▸ TASK TO CARRY OUT:
Transcribe, word for word, the passage of the thread on quantification in the proof package's infer command, starting at "The name of" and ending at "to the right.".

▸ SOURCE TEXT:

○ ○ ○ ○ ○ ○ ○

Quantification in the infer command of the proof package
I propose a \qinfer
command:
\documentclass{article}
\usepackage{proof,amsmath}
\newcommand{\func}[1]{\mathrm{#1}}
\newcommand{\qinfer}[3]{%
\sbox0{\infer{#2}{#3}}%
\raisebox{\dimexpr(\ht0-1ex)/2}{$#1\;$}%
\box0
}
\begin{document}
\[
\infer{s = s'}{%
R \subseteq A^{\omega} \times A^{\omega}
& R \; s \; s'
&
\qinfer{\forall s_1,s_2}
{\func{head}(s_1) = \func{head}(s_2) \land R(\func{tail}(s_1), \func{tail}(s_2))}
{R \; s_1 \; s_2}
}
\]
\end{document}
I also fixed \text
into \mathrm
, which is the correct command to use here (if not \operatorname
).
The name of the inference rule can be added as an optional argument to \infer
:
\infer[label]{conclusion}{premises}
However, the label is added to the right.
\documentclass{article}
\usepackage{proof}
\usepackage{amsmath}
\begin{document}
$\infer{s = s'}{%
R \subseteq A^{\omega} \times A^{\omega}
& R \; s \; s'
& \infer[\forall s_1, s_2]{%
\text{head}(s_1) = \text{head}(s_2)
\land R(\text{tail}(s_1), \text{tail}(s_2))%
}{%
R \; s_1 \; s_2
}
}$
\end{document}
You can raise this into position using \raisebox{<len>}{<stuff>}
:
\documentclass{article}
\usepackage{proof,amsmath}
\begin{document}
\[
\infer{s = s'}{%
R \subseteq A^{\omega} \times A^{\omega}
& R \; s \; s'
& \raisebox{.6\baselineskip}{$\forall s_1, s_2$~}
\infer{\text{head}(s_1) = \text{head}(s_2) \land R(\text{tail}(s_1), \text{tail}(s_2))}{%
R \; s_1 \; s_2
}
}
\]
\end{document}

○ ○ ○ ○ ○ ○ ○

▸ DATASET SECTION:
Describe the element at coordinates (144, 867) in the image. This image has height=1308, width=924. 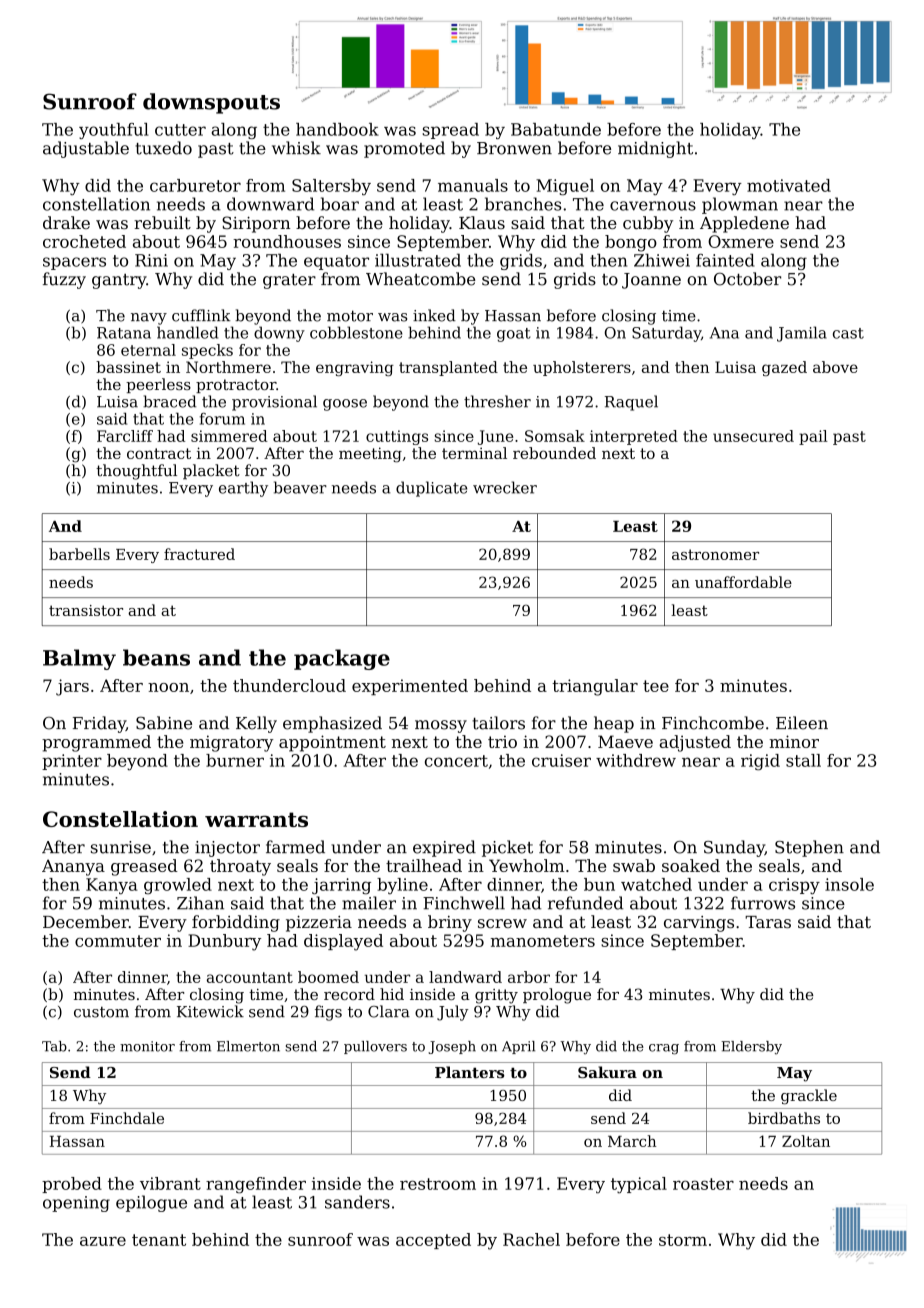
I see `greased` at that location.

○ ○ ○ ○ ○ ○ ○

▸ EXERCISE RESPONSE:
The name of the inference rule can be added as an optional argument to \infer
:
\infer[label]{conclusion}{premises}
However, the label is added to the right.